## SOURCE DOCUMENT:
★ ★ ★ ★
Challenge: Yukio Mishima's coup works

archaeogeek

Banned
POD is too late, character is badly chosen.
Mishima, from what his friend seems to have believed, didn't consider his coup had any chance to succeed, it was an excuse to suicide.
 
Here's the best I got.

When the Republicans take back control of Congress in 1946, isolationist forces prevail rather than the internationalists, and they gut American occupational spending in Japan. The situation deteriorates there, with Japanese Communists growing in number and influence, and though both Truman and MacArthur call for back up from the Congress, it never arrives. Bob Taft defeats Truman in 1948 and finishes pulling American troops out of Japan, which is returned to local governance in 1950.

A General Election brings the Japan Socialist Party to power, though its left flank and communist agitation keeps it from governing well, allowing the conservative forces to regain control, although with little precious support from the country, which is still largely poor and starving thanks to a generous lack of infrastructure. While the conservatives heavily invest in infrastructure and try to bring the economy back on a stable footing, they are unable to defeat the growing Japanese Communist Party, which organizes within the labor movement and other sectors, such as the agricultural sector. Intellectuals join in the fray in the sixties, when, as an economic shock sends the Japanese economy into a spiral, the campuses and factories revolt.

The Japanese Revolution of 1968 spirals out of control quickly, with various communes established in major cities and with the Japanese Self Defense Forces doing their best to maintain order. A state of emergency is declared, though the incumbent government is largely seen as impotent to protect the nation from the growing unrest and the activity of the commune governments.

A rousing speech by Yukio Mishima, a former author and actor leads to a coup d'etat against the incumbent government in 1970, with the restoration of the powers of the Emperor on paper, but in reality, the imposition of what is termed the 'Mishima Shogunate' by the foreign press. Mishima reorganizes the Self Defense forces into the Imperial Japanese Army and crushes the communes, bans the Japanese Communist Party, and liquidates it's supporters.

By 1971, order has been mostly restored. Mishima, now Prime Minister of Japan, begins to implement a rigidly reactionary social program to return Japan to it's 'founding values', which loosely translates to turning Japan into a reactionary state of Emperor worship and state Shintoism. The last vestiges of Japanese democracy are abolished and society is 'reformed' in the seventies and eighties, all the while Mishima also promotes the development of 'egalitarian capitalism', i.e. state capitalism, to compete with the Soviet Union, now the world's largest economic power thanks to the rise of American isolationism, and with the closed American economy. The 'Japanese miracle' dominates literature of the decade, and with the collapse of the United States in a socialist revolution in 1989 and the eventual rise of communism in Latin America, Japan assumes the leadership of the 'Free World' (however distorted this now coalition of fascist and theocratic states has become) and begins a military build up to challenge the power of the Soviet Union.

Mishima dies in 1995, and is succeeded by a close family member. As the military build up continues, the Japanese Committee of Public Safety (the de facto ruling commission of Japan) announces in 2006 that it has acquired nuclear weapons and that it shall produce nuclear weapons to contain communist influence in the Pacific. The Soviet Union is not amused, and tensions continue to rise between the two powers, with a 'Second Russo-Japanese War' continually predicted by pundits every other week...
★ ★ ★ ★
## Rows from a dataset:

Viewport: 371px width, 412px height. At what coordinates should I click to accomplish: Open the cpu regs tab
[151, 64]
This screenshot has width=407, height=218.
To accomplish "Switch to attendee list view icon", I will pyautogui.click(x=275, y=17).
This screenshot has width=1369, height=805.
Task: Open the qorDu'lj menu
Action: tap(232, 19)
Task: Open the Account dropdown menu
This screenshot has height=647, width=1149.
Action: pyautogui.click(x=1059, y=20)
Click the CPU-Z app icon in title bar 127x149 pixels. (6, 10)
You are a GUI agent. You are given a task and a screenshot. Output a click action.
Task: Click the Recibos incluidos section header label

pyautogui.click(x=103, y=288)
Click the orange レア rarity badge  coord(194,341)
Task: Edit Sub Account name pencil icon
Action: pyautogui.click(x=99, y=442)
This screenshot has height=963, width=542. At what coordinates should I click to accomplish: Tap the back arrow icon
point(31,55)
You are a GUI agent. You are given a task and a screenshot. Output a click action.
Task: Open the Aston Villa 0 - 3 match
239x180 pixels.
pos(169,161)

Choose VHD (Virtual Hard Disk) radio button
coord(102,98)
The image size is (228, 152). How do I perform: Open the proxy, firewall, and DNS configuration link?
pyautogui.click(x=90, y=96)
★ ★ ★ ★
Translate this sentence from the alternate-history post about Yukio Mishima into Spanish: "A state of emergency is declared, though the incumbent government is largely seen as impotent to protect the nation from the growing unrest and the activity of the commune governments." The records are not needed here.

## SOLUTION TO THE PROBLEM:
Se declara el estado de emergencia, aunque en general se considera que el gobierno en funciones es incapaz de proteger a la nación de los crecientes disturbios y de la actividad de los gobiernos comunales.